From: Donald Z. Osborn (dzo@bisharat.net)
Date: Thu Jun 01 2006 - 20:07:54 CDT
This thread has had some interesting information and exchanges. Some of the
issues with Romanian are certain to come into play with a number of African
languages as mobiles become more available (at a rapid pace).
I wanted to take a moment to summarize a few points as I understand
them. First
we're again talking about two overlapping areas of concern: technical and
linguistic.
In the technical area, it seems there are several options in cellphone/mobile
technology (who was it who said that "the nice thing about standards is that
there are so many to choose from"?) :
GSM - dominant (?) technology based on 7-bit, but can accommodate Unicode
(UTF-16) at a cost of message length.
GSM "optional compressed mode" - "which should work wonders for most
language-specific alphabetic scripts. It's a bit clunky when having to switch
between Unicode rows (i.e. high 8 bits of UTF-16), taking at least 9 bits for
each switch" (Richard Wordingham)
"Digital cellular telecommunications system (Phase 2+); Compression algorithm
for text messaging services (GSM 03.42 version 7.1.1 Release 1998). Also known
as 'ETSI TS 101 032 V7.1.1 (1999-07)'." (Richard Wordingham)
BOCU - "can usually encode codepoints above 256 in one byte per
character, and
it can represent every code point" (Theodore H. Smith)
"Actually that's not the full story with BOCU-1, because it requires 2
bytes not
only to encode a Latin character outside of ASCII but also 2 bytes to
encode the
next ASCII character (except space or controls).

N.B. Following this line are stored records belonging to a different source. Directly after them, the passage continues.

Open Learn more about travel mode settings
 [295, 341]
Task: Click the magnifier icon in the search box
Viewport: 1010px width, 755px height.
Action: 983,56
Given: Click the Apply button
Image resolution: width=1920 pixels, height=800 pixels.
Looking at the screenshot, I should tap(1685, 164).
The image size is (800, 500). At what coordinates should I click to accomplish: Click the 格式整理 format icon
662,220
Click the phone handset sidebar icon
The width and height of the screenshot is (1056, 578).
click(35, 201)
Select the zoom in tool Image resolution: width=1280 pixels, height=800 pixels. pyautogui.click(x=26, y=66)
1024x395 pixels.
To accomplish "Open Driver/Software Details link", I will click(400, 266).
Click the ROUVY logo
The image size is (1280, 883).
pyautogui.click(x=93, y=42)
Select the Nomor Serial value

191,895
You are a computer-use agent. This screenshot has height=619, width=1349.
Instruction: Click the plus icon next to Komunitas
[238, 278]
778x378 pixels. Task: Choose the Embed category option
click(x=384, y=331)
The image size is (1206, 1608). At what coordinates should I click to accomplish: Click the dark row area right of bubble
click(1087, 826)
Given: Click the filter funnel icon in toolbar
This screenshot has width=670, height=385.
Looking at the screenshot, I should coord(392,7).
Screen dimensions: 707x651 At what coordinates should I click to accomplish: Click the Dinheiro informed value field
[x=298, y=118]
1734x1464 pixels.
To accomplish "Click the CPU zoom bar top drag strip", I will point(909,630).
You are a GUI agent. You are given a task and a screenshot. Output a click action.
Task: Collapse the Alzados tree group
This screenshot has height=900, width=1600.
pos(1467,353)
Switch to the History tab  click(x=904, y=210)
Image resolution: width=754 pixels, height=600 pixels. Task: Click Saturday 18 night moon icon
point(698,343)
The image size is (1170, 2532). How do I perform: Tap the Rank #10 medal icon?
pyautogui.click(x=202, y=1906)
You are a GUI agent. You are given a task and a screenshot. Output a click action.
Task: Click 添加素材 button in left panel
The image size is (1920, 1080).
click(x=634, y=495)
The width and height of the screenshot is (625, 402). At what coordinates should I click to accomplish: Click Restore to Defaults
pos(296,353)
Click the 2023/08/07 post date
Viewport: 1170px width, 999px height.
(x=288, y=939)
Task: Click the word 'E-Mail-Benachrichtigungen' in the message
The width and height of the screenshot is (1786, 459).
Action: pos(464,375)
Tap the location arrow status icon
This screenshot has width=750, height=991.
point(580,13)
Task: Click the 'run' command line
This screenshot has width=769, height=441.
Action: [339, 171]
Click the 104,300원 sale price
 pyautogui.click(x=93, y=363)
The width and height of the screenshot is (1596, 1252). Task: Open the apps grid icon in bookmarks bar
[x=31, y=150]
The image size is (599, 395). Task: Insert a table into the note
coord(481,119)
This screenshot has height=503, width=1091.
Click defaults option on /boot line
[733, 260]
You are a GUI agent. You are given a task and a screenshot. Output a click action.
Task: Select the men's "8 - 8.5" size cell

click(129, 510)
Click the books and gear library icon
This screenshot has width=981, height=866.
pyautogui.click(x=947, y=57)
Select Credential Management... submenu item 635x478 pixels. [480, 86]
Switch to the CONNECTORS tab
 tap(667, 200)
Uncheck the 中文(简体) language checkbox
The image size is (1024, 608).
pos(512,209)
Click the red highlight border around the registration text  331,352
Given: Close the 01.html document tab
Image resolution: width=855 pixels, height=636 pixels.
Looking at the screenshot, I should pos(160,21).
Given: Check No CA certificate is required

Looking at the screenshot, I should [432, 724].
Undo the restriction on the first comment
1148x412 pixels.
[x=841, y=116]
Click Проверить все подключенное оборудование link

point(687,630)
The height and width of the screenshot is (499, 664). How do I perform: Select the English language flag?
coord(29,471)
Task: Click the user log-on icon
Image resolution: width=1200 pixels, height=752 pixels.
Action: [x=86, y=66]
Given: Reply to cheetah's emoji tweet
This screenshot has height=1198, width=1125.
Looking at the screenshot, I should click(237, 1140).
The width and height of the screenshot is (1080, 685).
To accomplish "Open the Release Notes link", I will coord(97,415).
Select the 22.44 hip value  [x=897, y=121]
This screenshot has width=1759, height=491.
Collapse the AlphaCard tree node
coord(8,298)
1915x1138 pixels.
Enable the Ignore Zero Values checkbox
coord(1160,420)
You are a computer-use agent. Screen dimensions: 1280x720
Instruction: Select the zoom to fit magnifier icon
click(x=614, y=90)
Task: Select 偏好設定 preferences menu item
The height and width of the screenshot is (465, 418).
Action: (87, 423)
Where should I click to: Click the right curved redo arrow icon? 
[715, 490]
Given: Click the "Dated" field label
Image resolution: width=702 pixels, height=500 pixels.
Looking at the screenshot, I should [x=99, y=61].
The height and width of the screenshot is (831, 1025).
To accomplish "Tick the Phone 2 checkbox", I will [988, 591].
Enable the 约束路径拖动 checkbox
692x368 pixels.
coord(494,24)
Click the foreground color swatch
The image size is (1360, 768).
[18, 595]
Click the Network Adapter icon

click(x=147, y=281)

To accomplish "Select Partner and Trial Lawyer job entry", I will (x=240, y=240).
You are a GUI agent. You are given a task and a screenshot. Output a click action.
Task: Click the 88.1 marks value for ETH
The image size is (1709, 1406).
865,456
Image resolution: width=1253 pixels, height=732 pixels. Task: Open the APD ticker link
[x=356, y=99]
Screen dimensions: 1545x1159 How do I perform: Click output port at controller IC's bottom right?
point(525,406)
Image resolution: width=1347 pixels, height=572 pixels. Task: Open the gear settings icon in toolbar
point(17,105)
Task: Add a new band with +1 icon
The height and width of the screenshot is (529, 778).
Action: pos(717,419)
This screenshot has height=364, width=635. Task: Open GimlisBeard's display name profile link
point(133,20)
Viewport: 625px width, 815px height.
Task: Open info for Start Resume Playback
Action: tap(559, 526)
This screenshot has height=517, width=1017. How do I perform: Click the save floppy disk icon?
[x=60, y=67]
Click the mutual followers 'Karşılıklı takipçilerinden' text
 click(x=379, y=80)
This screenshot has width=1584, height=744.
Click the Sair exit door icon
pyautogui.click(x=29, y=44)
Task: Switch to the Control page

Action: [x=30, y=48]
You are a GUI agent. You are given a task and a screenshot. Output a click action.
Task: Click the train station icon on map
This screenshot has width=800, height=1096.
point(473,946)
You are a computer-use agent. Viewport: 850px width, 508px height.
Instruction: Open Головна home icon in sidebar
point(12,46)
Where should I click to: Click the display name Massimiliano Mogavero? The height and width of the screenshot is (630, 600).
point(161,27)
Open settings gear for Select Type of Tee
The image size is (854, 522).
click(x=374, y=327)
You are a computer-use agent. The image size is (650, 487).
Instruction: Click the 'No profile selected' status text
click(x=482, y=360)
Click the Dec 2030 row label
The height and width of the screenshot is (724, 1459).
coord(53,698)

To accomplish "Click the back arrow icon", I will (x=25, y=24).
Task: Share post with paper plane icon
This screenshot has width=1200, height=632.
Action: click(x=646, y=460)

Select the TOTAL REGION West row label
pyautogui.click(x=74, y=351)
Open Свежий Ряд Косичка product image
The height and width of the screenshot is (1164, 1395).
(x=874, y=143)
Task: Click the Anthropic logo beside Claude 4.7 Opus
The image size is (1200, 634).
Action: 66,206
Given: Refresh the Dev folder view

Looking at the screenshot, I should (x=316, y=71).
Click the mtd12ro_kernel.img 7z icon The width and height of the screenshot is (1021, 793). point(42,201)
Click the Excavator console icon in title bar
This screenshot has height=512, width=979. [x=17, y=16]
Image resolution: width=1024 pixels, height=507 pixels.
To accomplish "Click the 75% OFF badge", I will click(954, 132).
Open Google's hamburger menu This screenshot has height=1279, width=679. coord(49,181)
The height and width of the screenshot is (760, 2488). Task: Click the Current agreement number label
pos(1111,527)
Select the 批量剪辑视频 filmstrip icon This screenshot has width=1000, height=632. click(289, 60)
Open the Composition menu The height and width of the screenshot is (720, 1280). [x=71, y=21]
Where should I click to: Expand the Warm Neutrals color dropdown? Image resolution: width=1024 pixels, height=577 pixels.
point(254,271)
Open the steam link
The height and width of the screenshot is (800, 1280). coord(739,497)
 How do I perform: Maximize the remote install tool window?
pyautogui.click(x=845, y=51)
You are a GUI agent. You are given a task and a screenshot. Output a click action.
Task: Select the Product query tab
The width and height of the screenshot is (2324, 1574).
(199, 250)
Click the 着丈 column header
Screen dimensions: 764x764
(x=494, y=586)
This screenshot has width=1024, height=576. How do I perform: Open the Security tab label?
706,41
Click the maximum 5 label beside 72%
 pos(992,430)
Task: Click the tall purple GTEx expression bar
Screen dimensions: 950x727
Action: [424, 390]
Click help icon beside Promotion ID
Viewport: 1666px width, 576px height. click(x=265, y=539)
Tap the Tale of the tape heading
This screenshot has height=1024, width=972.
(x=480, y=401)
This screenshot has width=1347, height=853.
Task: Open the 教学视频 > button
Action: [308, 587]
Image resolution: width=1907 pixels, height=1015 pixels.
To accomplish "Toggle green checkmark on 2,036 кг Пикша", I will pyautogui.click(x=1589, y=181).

BOCU-1 works better on text
that fits within a 128-byte block." (Richard Wordingham)
SCSU - "allows access to the full Unicode repertoire and encodes most
Latin-based orthographies ... much more efficiently than GSM" (Doug Ewell - he
later modified the categorical statement re efficiency)
(Originally Reuters Compression Scheme for Unicode (RCSU), adapted & expanded
[Doug Ewell])
And some technical issues re display and input:
Keyboards - a familiar issue, but smaller and more complicated
Display - Cristian Secară notes that one cannot be sure that an extended
character sent on SMS will display correctly on another cellphone screen;
Philippe Verdy notes that a "[country/language?] profile indicator set in the
mobile phone would inform the GSM network about the capability of the mobile
phone, and then these platforms could handle the conversion of characters to a
more restricted set supported by the mobile phone"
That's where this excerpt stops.